Performant text processing in C#

I recently converted Subtex from D to C#. With the same amount of optimization, the C# version was thirty times slower. Let’s look at why.

Subtex is a command line utility that takes text in a simplified LaTeX-style language and produces output in several formats, most commonly HTML and epub (which is HTML).

Parsing and Substrings

A strategy I commonly use when writing a parser is to maintain a substring of the input representing the unparsed portion. This is quite convenient — it means I very rarely have bugs about reading something I already parsed.

Beyond that, I need to keep substrings for a lot of things. This language is for producing ebooks, so I need substrings representing data that will be in the output ebook. I need substrings for commands (though I could potentially avoid that with some work). I need substrings for links to external resources to include. Substrings everywhere.

Substring implementation

In D, it’s free to take a substring of a string. In C#, it’s expensive.

There are two ways you could implement the substring method:

  1. Create a new string pointing to the same data, but with start and length changed
  2. Copy the relevant portion of the character array and make a new string from that

We’ll call the first method slicing and the second copying.

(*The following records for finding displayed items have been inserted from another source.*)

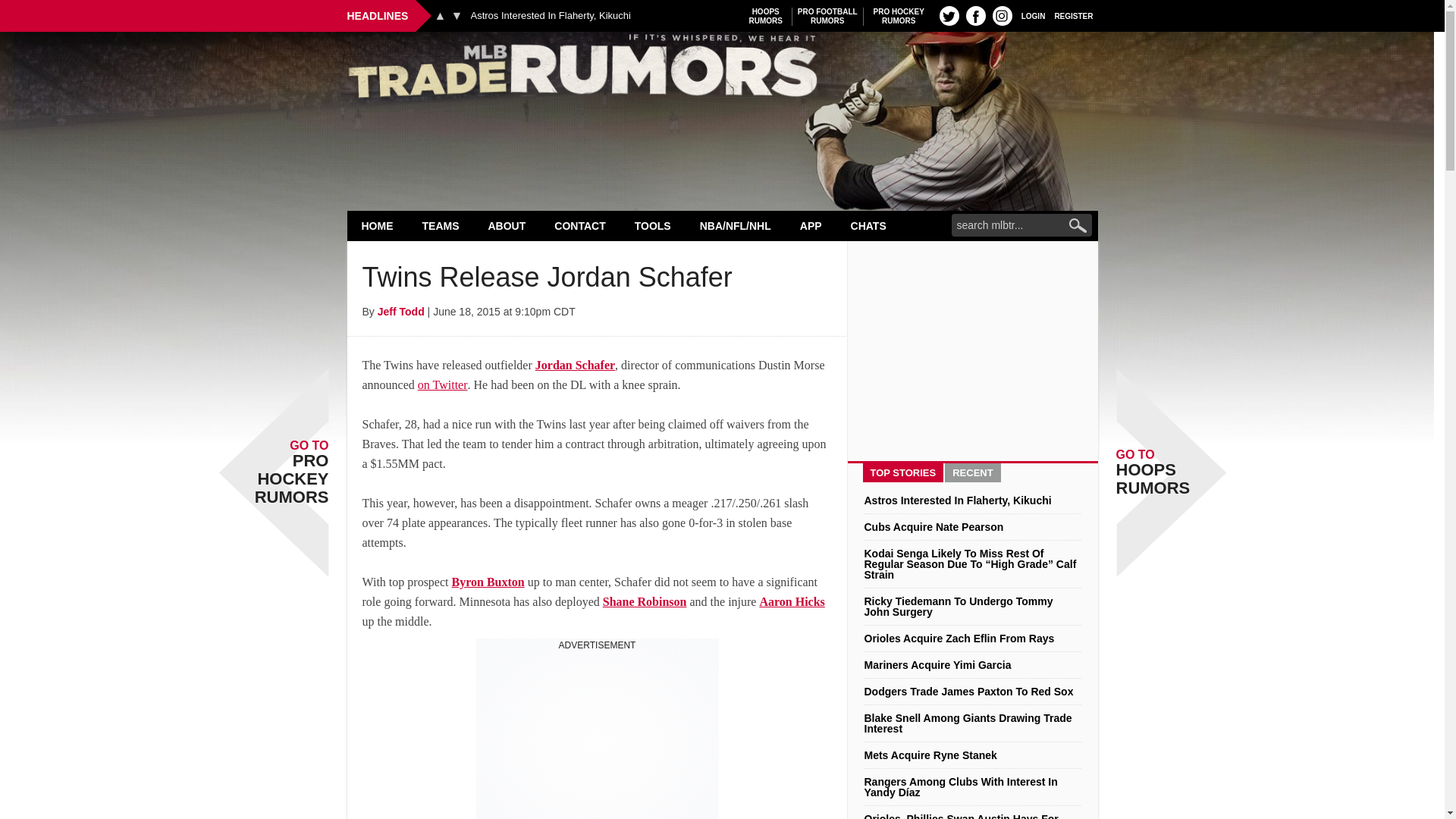
Instagram profile (1001, 15)
TEAMS (440, 225)
Twitter profile (949, 15)
3rd party ad content (597, 735)
Next (898, 16)
LOGIN (456, 15)
HOME (1032, 15)
Astros Interested In Flaherty, Kikuchi (377, 225)
REGISTER (550, 15)
Search (1073, 15)
MLB Trade Rumors (439, 15)
FB profile (722, 69)
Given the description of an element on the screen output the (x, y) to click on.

Slicing is cheaper. It reduces the number of allocations you make, and if your string type is a value type, it doesn’t even touch the garbage collector. It’s pretty good for a lot of workflows.

Unfortunately, slicing has one downside: it forces you to keep the original string in memory until the slice goes out of scope.

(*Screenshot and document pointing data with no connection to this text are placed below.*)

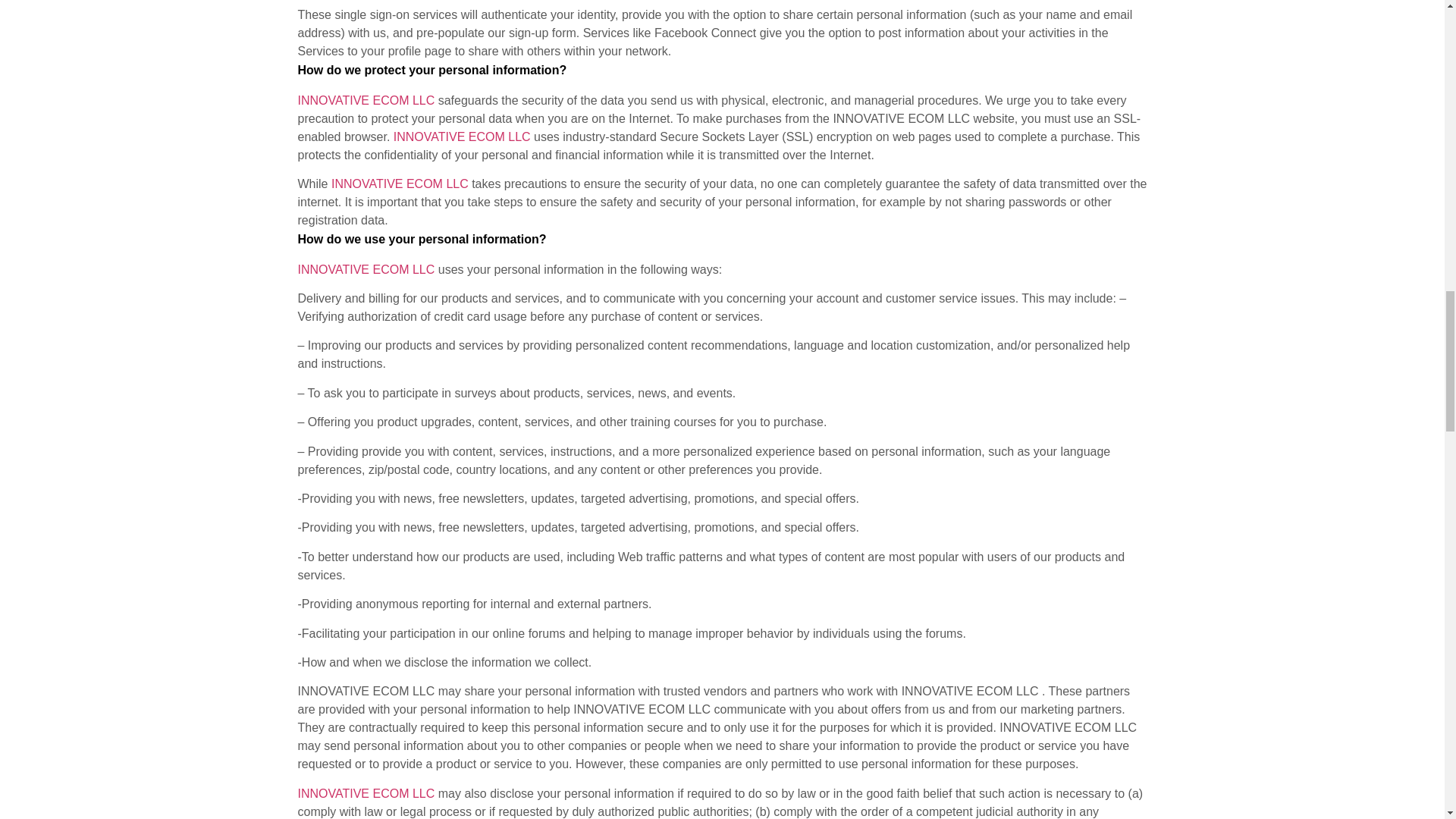
INNOVATIVE ECOM LLC  (401, 183)
INNOVATIVE ECOM LLC (365, 793)
INNOVATIVE ECOM LLC (365, 269)
INNOVATIVE ECOM LLC  (367, 100)
INNOVATIVE ECOM LLC (462, 136)
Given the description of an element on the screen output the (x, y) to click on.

Copying is the reverse: when you want to take a substring, it’s expensive. You need to call the garbage collector, which brings a bunch of large data structures into cache, might trigger a collection, and might even bring in the OS to allocate more memory. However, if you’re taking a substring of a large string and then throwing away the source, you’re not wasting tons of memory.

You can implement copying from slicing easily: slice and then duplicate. Unfortunately, you can’t easily implement slicing from copying.

The profile report for the first C# version started:

Allocation summary
     Bytes      Count  Average Type name
3795359440      24278   156329 System.String

Yes, that’s nearly 4GB allocated. The reference document is about 410 kilobytes.

Plus this took over one second to run without the profiler. Nowhere near good enough.

The solution

C# doesn’t give us slices natively, so we’ll create our own.

I created a class called StringView which is a view into a portion of a string:

public struct StringView
{
  private readonly string _str;
  private readonly int _start, _end;

  public StringView(string data);
  public StringView(string data, int start, int end);

  public StringView Substring(int start, int length)
  {
    return new StringView(
      _str,
      _start + start,
      _start + start + length);
  }
}

Then I added a bunch of methods for common string manipulation operations — StartsWith, IndexOf, Split, and so on.

I swapped out string for StringView in my parser and primary data structures, only converting back to string when building HTML documents.

Results!

Let’s check what the profiler says now:

Allocation summary
     Bytes      Count  Average Type name
   3837872      11847      323 System.String

We dropped our allocations by a factor of one thousand — we’ve got about ten bytes of string for each byte of input document across the lifetime of the application. But what did it do to our performance?

Before, it took us 1.02s to compile the reference document. Now, it’s 0.12s. As a bonus, I compiled everything using Mono’s AOT compiler, which shaved off about 50ms:

0.07user 0.01system 0:00.09elapsed 97%CPU (0avgtext+0avgdata 45976maxresident)k
0inputs+592outputs (0major+3913minor)pagefaults 0swaps

How does this stack up against the D version?

0.02user 0.00system 0:00.03elapsed 73%CPU (0avgtext+0avgdata 5616maxresident)k
5856inputs+928outputs (1major+729minor)pagefaults 0swaps

50ms slower than native code. That’s not bad at all. We’re still allocating nearly nine times as much — we’ll see what we can do about that.